À cette chronique du mépris des femmes, dont on découvre les diverses manifestations au quotidien, dans les foyers, à l’abri des regards, Scorsese ajoute un discours dont il est moins coutumier, celui sur le racisme. S’il évoquait déjà la haine entre les communautés dans Gangs of New York, il dresse ici un tableau glaçant de la condescendance de Blancs, cupides et vulgaires, envers un monde qu’ils n’ont cessé de piétiner, de massacrer, en toute bonne conscience. Quand Ernest suggère à un pauvre diable de tuer un homme, celui-ci se défend d’abord. Mais, « si c’est un Indien, ce n’est pas la même chose ».
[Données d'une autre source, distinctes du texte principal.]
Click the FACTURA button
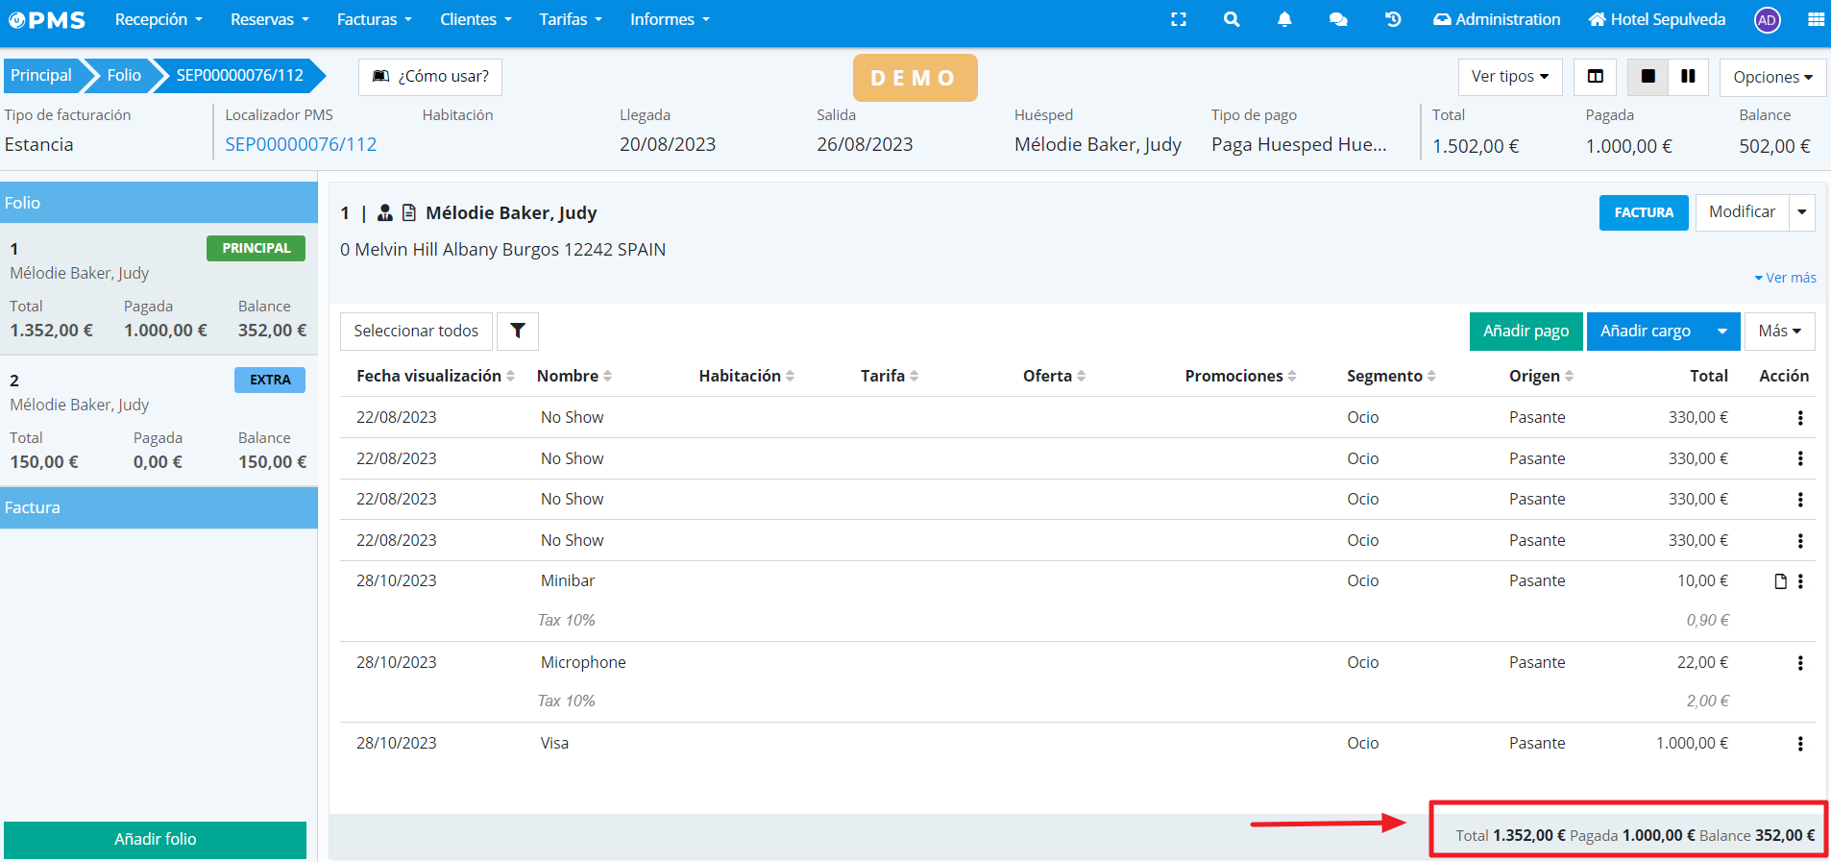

Le film a été entièrement réalisé en accord avec la communauté osage. Il ne cesse de rendre hommage à sa culture, commençant et s’achevant par un rituel de célébration : au début de Killers of the Flower Moon, on prépare en pleurant les « funérailles » d’un calumet devenu inutile ; à la fin, on ramène à soi les puissances spirituelles que les Blancs ont cherché à détruire. La force du moraliste Scorsese est intacte.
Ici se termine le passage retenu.